In my post Job/Project setup alternatives, I discuss a couple of alternatives once you get a project and want to monitor its progress and results. To recap:
- Set up a project team site if the project is either large and/or complicated.
- Set up a separate task plan to manage the project. This is a subset of the project team site.
In the post We Got The Job! Now What?, I discuss maybe not even setting up a project in SharePoint and just setup the job in QuickBooks. I then list reasons why you may want to set up projects in SharePoint. The last reason being reporting across jobs/projects. This reason is why you should seriously consider setting up projects up in SharePoint.
So to illustrate another project alternative, I took the customers and jobs for QuickBooks’ Sample Larry’s Landscaping and Garden Supply company and set them up in Project List. Here is screen shot of the list:
I added Frequency, Estimated Work, Rate, and Estimated $ as fields not found in QuickBooks. The frequency and estimated work is need for customer & employee scheduling.
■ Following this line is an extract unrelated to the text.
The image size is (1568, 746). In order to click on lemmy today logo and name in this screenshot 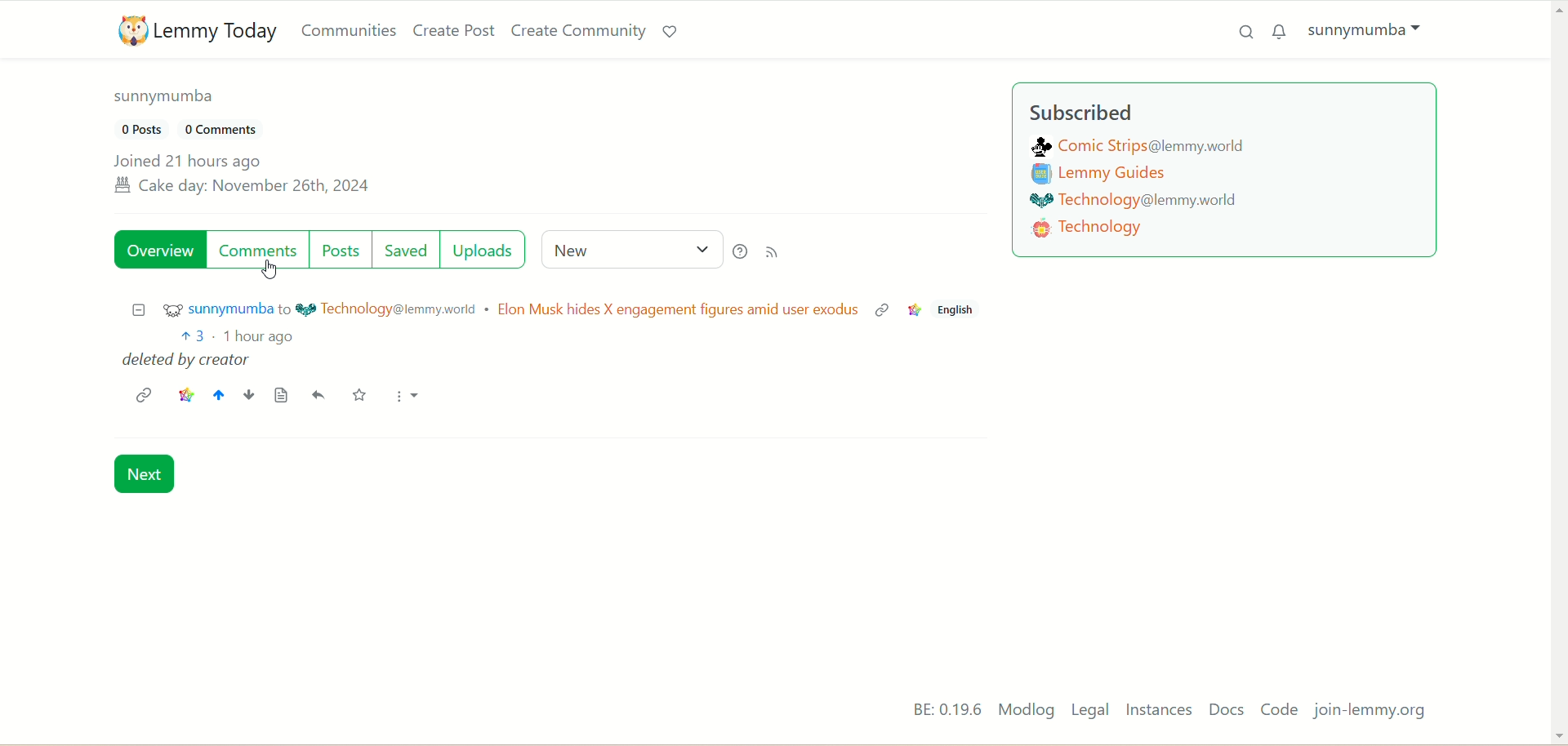, I will do `click(192, 30)`.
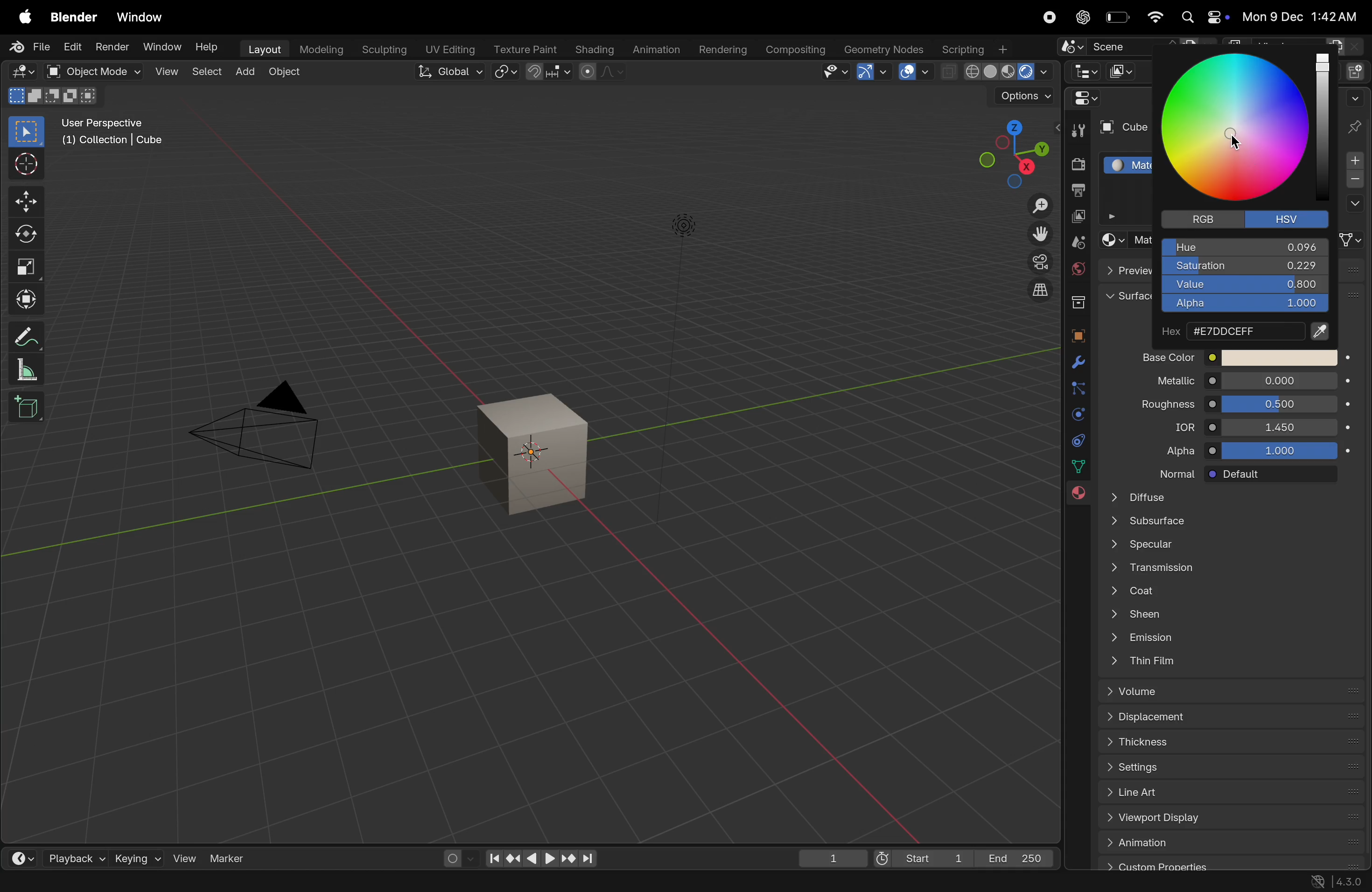 This screenshot has height=892, width=1372. What do you see at coordinates (162, 48) in the screenshot?
I see `window` at bounding box center [162, 48].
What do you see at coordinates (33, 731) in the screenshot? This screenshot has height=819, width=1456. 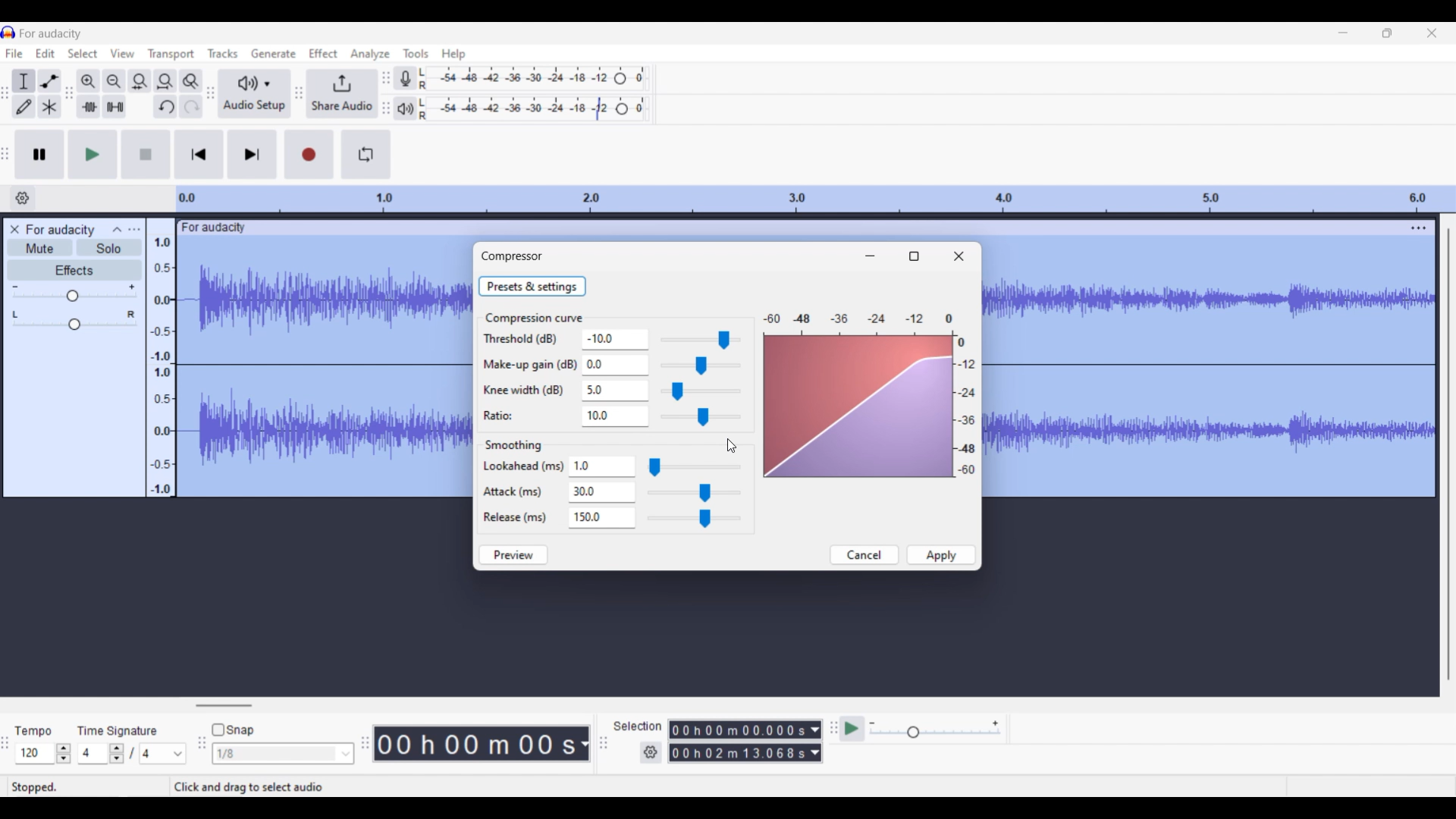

Since I already know the rate, frequency, estimated work, I can make a projection of total estimated customer revenue. I added Service Type since I didn’t like the way QuickBooks sets up a separate description for the service being provided. Service Type also let’s me report across all projects. Noticed that view we are looking at is only Active Jobs. I also have views for Not Active Jobs and All Jobs.
I could have added similar information as is found in QuickBooks like Project Address, Project Contacts, etc. if I so chose. Based on this Project List, I can easily copy and paste the job information into QuickBooks as outlined in the import/export post.
I also decided to place this list on the main firm website since it will probably be accessed in various subsites. Not only Service & Delivery for scheduling but also Marketing & Sales for customer relationship management.
Another advantage about having project information on SharePoint is that I can easily customize my list views to meet a particular business need. The example I use here could not have been done in QuickBooks. It just doesn’t have that flexibility. In fact, I had to run several custom reports and export them to Excel in order to put the data together the way I wanted it.
You may also want to either attach a copy of the Service Agreement to the project row or hyperlink the service agreement to the Service Agreement Library so it can be viewed directly from the list.